▸ What is needed: With pictures left out, only the lines from the one containing "Task: Open the" through the end of the records should be reproduced exactly, please.
"""
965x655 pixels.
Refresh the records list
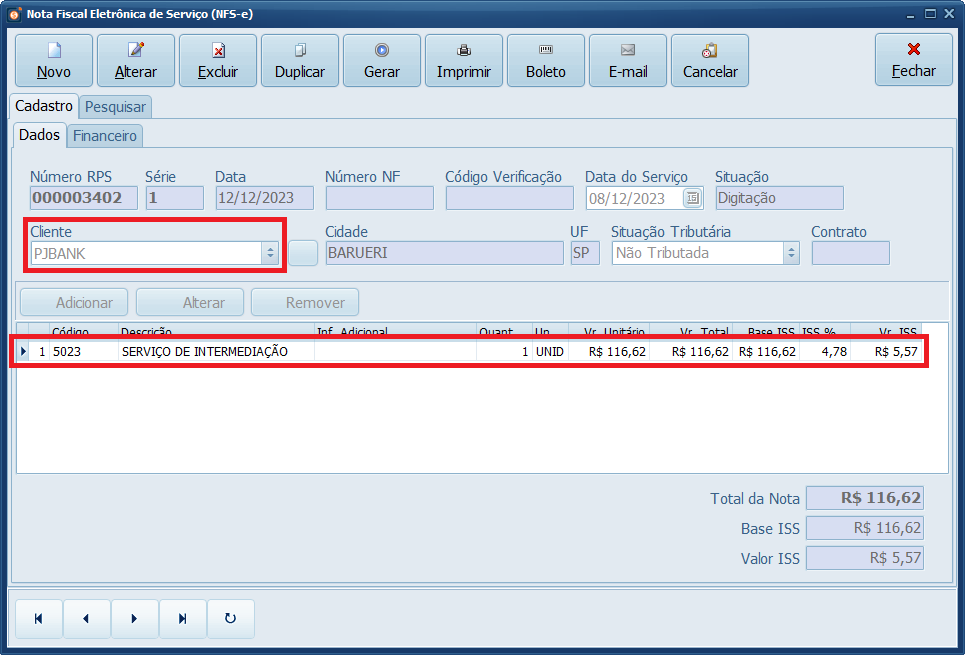[x=231, y=618]
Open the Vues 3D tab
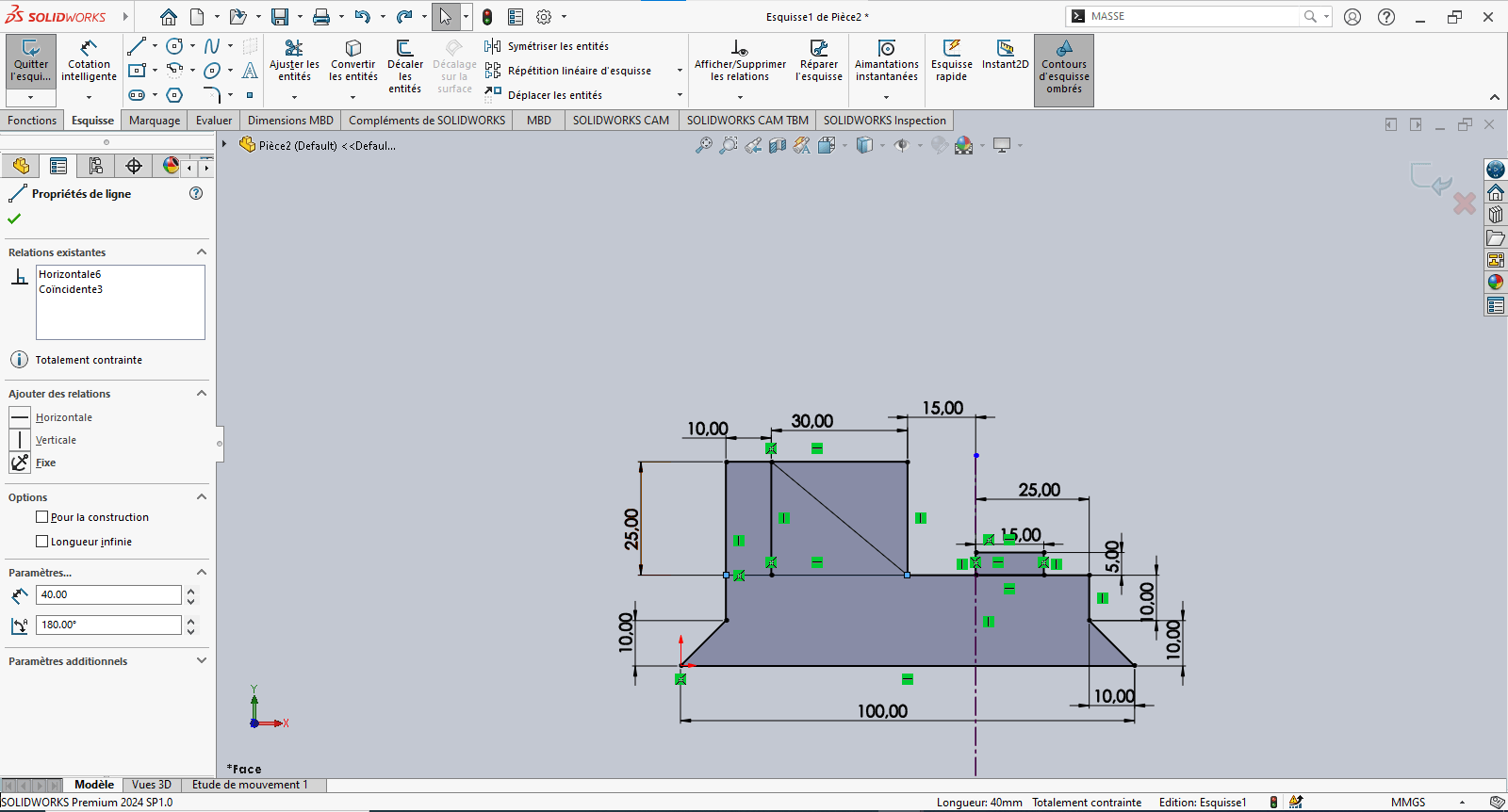Image resolution: width=1508 pixels, height=812 pixels. 151,785
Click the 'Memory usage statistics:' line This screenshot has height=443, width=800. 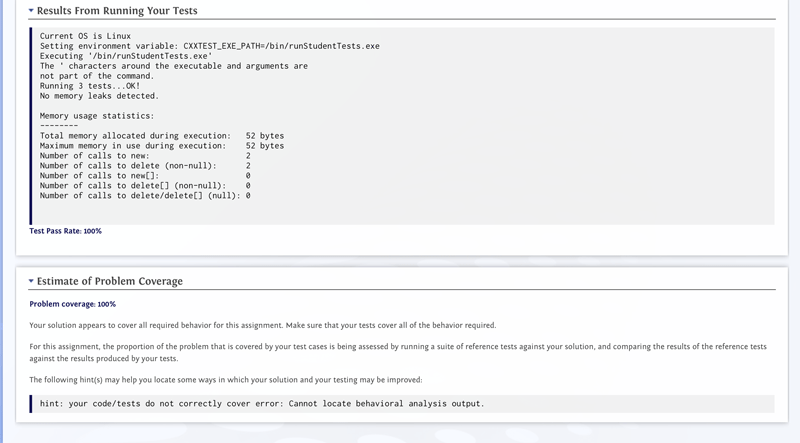pos(97,116)
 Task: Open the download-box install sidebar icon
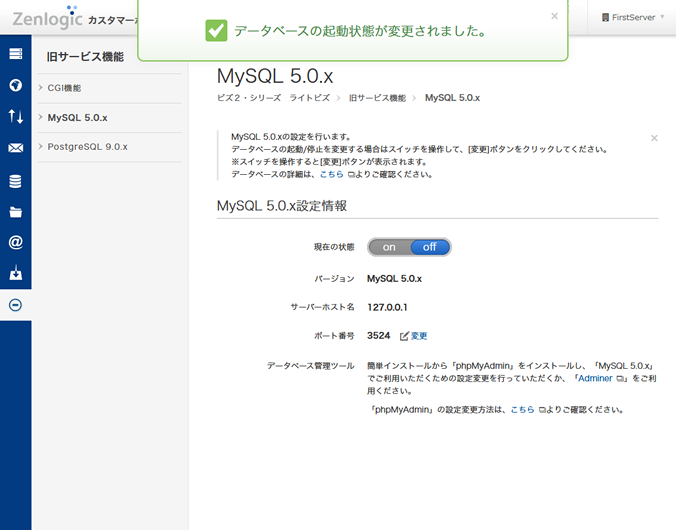15,274
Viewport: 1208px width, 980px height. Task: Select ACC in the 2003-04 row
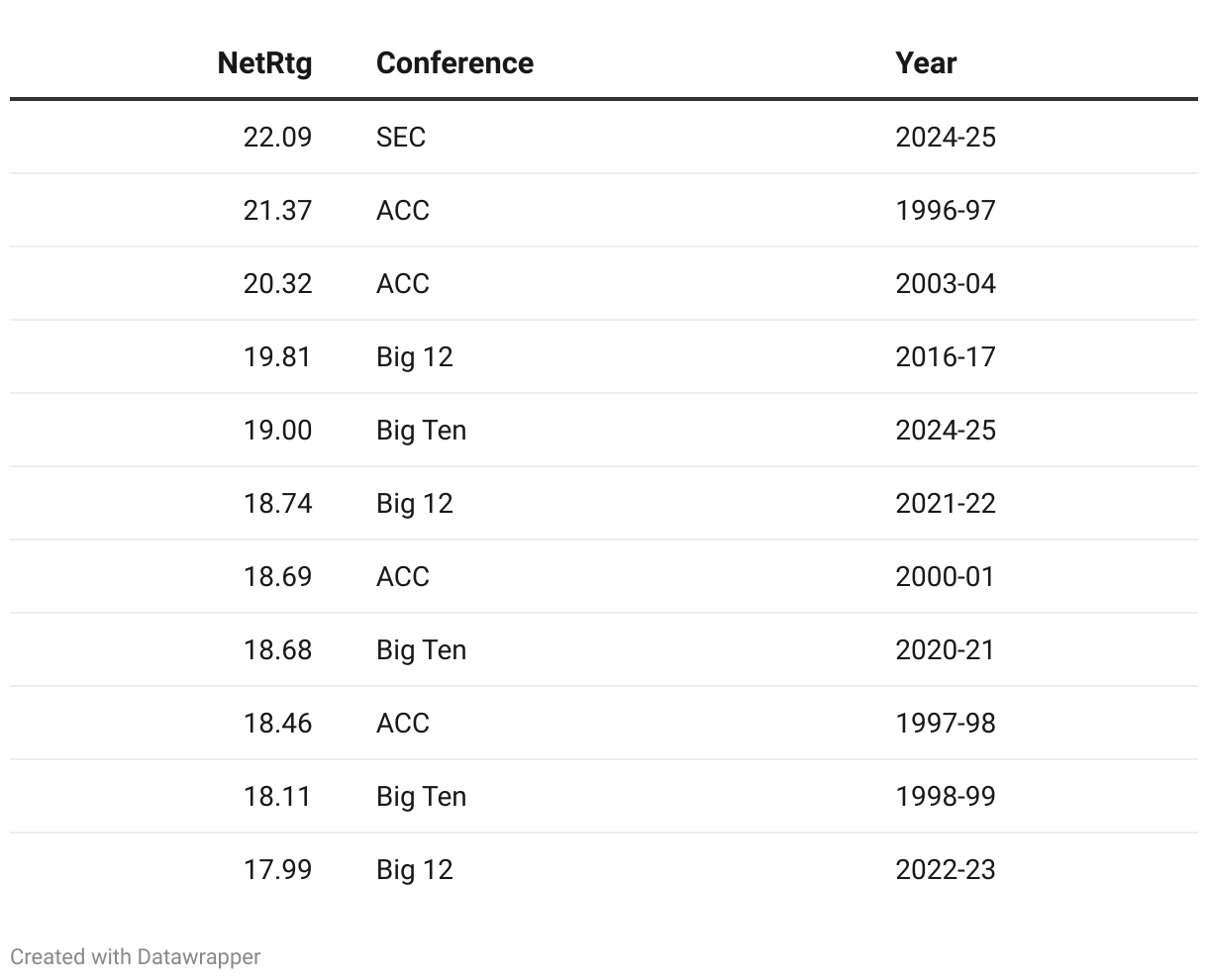403,283
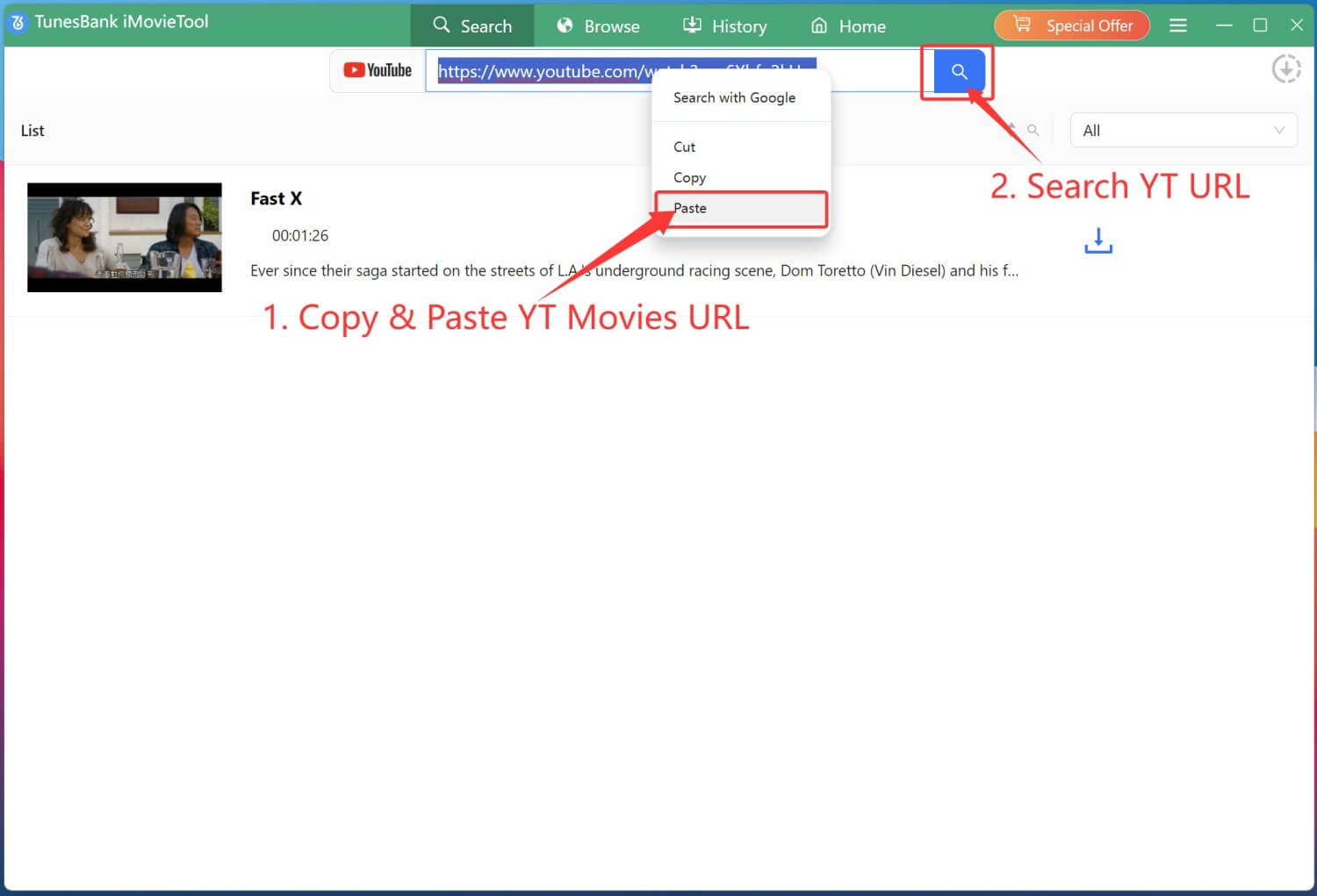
"""
▸ Output below:
 Task: Open the download-box install sidebar icon
15,274
Viewport: 1208px width, 980px height. Task: Select ACC in the 2003-04 row
403,283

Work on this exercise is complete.